• Collection entries:
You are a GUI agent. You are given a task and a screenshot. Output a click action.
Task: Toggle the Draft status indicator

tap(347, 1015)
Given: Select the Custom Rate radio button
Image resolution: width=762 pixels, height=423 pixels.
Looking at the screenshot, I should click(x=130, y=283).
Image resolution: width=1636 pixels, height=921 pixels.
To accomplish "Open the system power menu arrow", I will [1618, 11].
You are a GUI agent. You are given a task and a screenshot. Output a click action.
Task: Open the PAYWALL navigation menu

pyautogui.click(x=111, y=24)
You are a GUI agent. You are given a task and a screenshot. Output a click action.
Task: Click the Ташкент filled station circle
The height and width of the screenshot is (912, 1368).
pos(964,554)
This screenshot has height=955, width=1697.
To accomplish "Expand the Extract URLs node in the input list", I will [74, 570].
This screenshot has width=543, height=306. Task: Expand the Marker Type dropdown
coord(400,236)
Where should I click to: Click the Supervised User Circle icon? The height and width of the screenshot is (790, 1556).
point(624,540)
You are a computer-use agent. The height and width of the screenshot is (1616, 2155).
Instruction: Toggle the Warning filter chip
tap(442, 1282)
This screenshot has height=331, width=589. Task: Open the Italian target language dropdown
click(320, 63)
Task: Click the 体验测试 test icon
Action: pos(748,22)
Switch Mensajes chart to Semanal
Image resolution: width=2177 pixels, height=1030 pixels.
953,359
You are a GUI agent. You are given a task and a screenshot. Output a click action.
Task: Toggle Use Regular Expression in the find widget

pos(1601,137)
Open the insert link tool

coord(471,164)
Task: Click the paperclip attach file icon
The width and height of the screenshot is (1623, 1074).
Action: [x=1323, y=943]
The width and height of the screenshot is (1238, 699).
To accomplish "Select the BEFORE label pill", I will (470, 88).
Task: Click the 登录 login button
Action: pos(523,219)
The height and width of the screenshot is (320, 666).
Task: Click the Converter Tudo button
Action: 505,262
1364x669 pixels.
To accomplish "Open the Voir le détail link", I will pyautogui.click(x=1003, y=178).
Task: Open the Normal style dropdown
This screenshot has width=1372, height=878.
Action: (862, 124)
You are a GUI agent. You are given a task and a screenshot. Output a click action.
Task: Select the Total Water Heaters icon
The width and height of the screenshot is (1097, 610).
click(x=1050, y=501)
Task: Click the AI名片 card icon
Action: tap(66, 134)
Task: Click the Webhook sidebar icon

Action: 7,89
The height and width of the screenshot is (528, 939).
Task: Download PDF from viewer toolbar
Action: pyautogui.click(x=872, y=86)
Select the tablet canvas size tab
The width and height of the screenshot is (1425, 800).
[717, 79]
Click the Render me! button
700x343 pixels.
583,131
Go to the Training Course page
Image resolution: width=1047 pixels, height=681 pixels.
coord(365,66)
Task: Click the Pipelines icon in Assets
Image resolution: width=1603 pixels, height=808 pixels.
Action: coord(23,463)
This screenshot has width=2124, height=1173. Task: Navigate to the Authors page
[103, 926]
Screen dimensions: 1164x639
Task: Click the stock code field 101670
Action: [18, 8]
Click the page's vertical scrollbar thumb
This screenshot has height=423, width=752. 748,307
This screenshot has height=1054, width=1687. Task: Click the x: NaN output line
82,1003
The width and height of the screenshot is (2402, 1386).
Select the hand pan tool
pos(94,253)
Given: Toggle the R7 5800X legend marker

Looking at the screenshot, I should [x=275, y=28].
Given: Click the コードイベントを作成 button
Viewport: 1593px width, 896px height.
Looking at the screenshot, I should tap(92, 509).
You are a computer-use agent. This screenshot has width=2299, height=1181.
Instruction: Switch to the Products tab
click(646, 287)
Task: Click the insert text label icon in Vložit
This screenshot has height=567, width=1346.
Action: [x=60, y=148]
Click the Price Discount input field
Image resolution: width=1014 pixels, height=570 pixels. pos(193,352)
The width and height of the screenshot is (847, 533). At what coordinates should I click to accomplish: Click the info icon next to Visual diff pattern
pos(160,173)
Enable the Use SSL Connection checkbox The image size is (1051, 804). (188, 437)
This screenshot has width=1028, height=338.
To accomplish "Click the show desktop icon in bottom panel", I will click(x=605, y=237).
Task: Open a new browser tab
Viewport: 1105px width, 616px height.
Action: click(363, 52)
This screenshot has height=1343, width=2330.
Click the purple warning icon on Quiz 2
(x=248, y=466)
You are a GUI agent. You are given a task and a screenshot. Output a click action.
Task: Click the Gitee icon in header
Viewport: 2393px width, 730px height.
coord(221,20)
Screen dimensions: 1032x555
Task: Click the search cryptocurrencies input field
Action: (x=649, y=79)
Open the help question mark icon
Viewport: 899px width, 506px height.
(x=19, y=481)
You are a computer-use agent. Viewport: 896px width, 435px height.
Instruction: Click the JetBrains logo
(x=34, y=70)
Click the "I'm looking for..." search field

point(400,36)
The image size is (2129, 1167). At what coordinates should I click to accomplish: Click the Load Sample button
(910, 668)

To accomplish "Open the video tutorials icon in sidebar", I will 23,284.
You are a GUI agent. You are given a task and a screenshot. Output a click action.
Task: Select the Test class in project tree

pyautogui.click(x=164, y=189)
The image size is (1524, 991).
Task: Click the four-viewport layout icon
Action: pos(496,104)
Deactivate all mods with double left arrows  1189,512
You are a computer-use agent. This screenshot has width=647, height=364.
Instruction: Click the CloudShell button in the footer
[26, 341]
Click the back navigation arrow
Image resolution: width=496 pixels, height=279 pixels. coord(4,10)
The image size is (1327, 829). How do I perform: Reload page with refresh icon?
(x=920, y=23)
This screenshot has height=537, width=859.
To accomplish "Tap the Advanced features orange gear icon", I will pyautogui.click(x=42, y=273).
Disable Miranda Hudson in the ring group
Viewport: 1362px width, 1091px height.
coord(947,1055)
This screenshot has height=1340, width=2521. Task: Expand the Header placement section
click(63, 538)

• Exercise: Copy each entry above exactly, leaving nothing out.

• Solved problem:
You are a GUI agent. You are given a task and a screenshot. Output a click action.
Task: Toggle the Draft status indicator

tap(347, 1015)
Given: Select the Custom Rate radio button
Image resolution: width=762 pixels, height=423 pixels.
Looking at the screenshot, I should click(x=130, y=283).
Image resolution: width=1636 pixels, height=921 pixels.
To accomplish "Open the system power menu arrow", I will [1618, 11].
You are a GUI agent. You are given a task and a screenshot. Output a click action.
Task: Open the PAYWALL navigation menu

pyautogui.click(x=111, y=24)
You are a GUI agent. You are given a task and a screenshot. Output a click action.
Task: Click the Ташкент filled station circle
The height and width of the screenshot is (912, 1368).
pos(964,554)
This screenshot has height=955, width=1697.
To accomplish "Expand the Extract URLs node in the input list", I will [74, 570].
This screenshot has width=543, height=306. Task: Expand the Marker Type dropdown
coord(400,236)
Where should I click to: Click the Supervised User Circle icon? The height and width of the screenshot is (790, 1556).
point(624,540)
You are a computer-use agent. The height and width of the screenshot is (1616, 2155).
Instruction: Toggle the Warning filter chip
tap(442, 1282)
This screenshot has height=331, width=589. Task: Open the Italian target language dropdown
click(320, 63)
Task: Click the 体验测试 test icon
Action: pos(748,22)
Switch Mensajes chart to Semanal
Image resolution: width=2177 pixels, height=1030 pixels.
953,359
You are a GUI agent. You are given a task and a screenshot. Output a click action.
Task: Toggle Use Regular Expression in the find widget

pos(1601,137)
Open the insert link tool

coord(471,164)
Task: Click the paperclip attach file icon
The width and height of the screenshot is (1623, 1074).
Action: [x=1323, y=943]
The width and height of the screenshot is (1238, 699).
To accomplish "Select the BEFORE label pill", I will (470, 88).
Task: Click the 登录 login button
Action: pos(523,219)
The height and width of the screenshot is (320, 666).
Task: Click the Converter Tudo button
Action: 505,262
1364x669 pixels.
To accomplish "Open the Voir le détail link", I will pyautogui.click(x=1003, y=178).
Task: Open the Normal style dropdown
This screenshot has width=1372, height=878.
Action: (862, 124)
You are a GUI agent. You are given a task and a screenshot. Output a click action.
Task: Select the Total Water Heaters icon
The width and height of the screenshot is (1097, 610).
click(x=1050, y=501)
Task: Click the AI名片 card icon
Action: tap(66, 134)
Task: Click the Webhook sidebar icon

Action: 7,89
The height and width of the screenshot is (528, 939).
Task: Download PDF from viewer toolbar
Action: pyautogui.click(x=872, y=86)
Select the tablet canvas size tab
The width and height of the screenshot is (1425, 800).
[717, 79]
Click the Render me! button
700x343 pixels.
583,131
Go to the Training Course page
Image resolution: width=1047 pixels, height=681 pixels.
coord(365,66)
Task: Click the Pipelines icon in Assets
Image resolution: width=1603 pixels, height=808 pixels.
Action: coord(23,463)
This screenshot has width=2124, height=1173. Task: Navigate to the Authors page
[103, 926]
Screen dimensions: 1164x639
Task: Click the stock code field 101670
Action: [18, 8]
Click the page's vertical scrollbar thumb
This screenshot has height=423, width=752. 748,307
This screenshot has height=1054, width=1687. Task: Click the x: NaN output line
82,1003
The width and height of the screenshot is (2402, 1386).
Select the hand pan tool
pos(94,253)
Given: Toggle the R7 5800X legend marker

Looking at the screenshot, I should [x=275, y=28].
Given: Click the コードイベントを作成 button
Viewport: 1593px width, 896px height.
Looking at the screenshot, I should tap(92, 509).
You are a computer-use agent. This screenshot has width=2299, height=1181.
Instruction: Switch to the Products tab
click(646, 287)
Task: Click the insert text label icon in Vložit
This screenshot has height=567, width=1346.
Action: [x=60, y=148]
Click the Price Discount input field
Image resolution: width=1014 pixels, height=570 pixels. pos(193,352)
The width and height of the screenshot is (847, 533). At what coordinates should I click to accomplish: Click the info icon next to Visual diff pattern
pos(160,173)
Enable the Use SSL Connection checkbox The image size is (1051, 804). (188, 437)
This screenshot has width=1028, height=338.
To accomplish "Click the show desktop icon in bottom panel", I will click(x=605, y=237).
Task: Open a new browser tab
Viewport: 1105px width, 616px height.
Action: click(363, 52)
This screenshot has height=1343, width=2330.
Click the purple warning icon on Quiz 2
(x=248, y=466)
You are a GUI agent. You are given a task and a screenshot. Output a click action.
Task: Click the Gitee icon in header
Viewport: 2393px width, 730px height.
coord(221,20)
Screen dimensions: 1032x555
Task: Click the search cryptocurrencies input field
Action: (x=649, y=79)
Open the help question mark icon
Viewport: 899px width, 506px height.
(x=19, y=481)
You are a computer-use agent. Viewport: 896px width, 435px height.
Instruction: Click the JetBrains logo
(x=34, y=70)
Click the "I'm looking for..." search field

point(400,36)
The image size is (2129, 1167). At what coordinates should I click to accomplish: Click the Load Sample button
(910, 668)

To accomplish "Open the video tutorials icon in sidebar", I will 23,284.
You are a GUI agent. You are given a task and a screenshot. Output a click action.
Task: Select the Test class in project tree

pyautogui.click(x=164, y=189)
The image size is (1524, 991).
Task: Click the four-viewport layout icon
Action: pos(496,104)
Deactivate all mods with double left arrows  1189,512
You are a computer-use agent. This screenshot has width=647, height=364.
Instruction: Click the CloudShell button in the footer
[26, 341]
Click the back navigation arrow
Image resolution: width=496 pixels, height=279 pixels. coord(4,10)
The image size is (1327, 829). How do I perform: Reload page with refresh icon?
(x=920, y=23)
This screenshot has height=537, width=859.
To accomplish "Tap the Advanced features orange gear icon", I will pyautogui.click(x=42, y=273).
Disable Miranda Hudson in the ring group
Viewport: 1362px width, 1091px height.
coord(947,1055)
This screenshot has height=1340, width=2521. Task: Expand the Header placement section
click(63, 538)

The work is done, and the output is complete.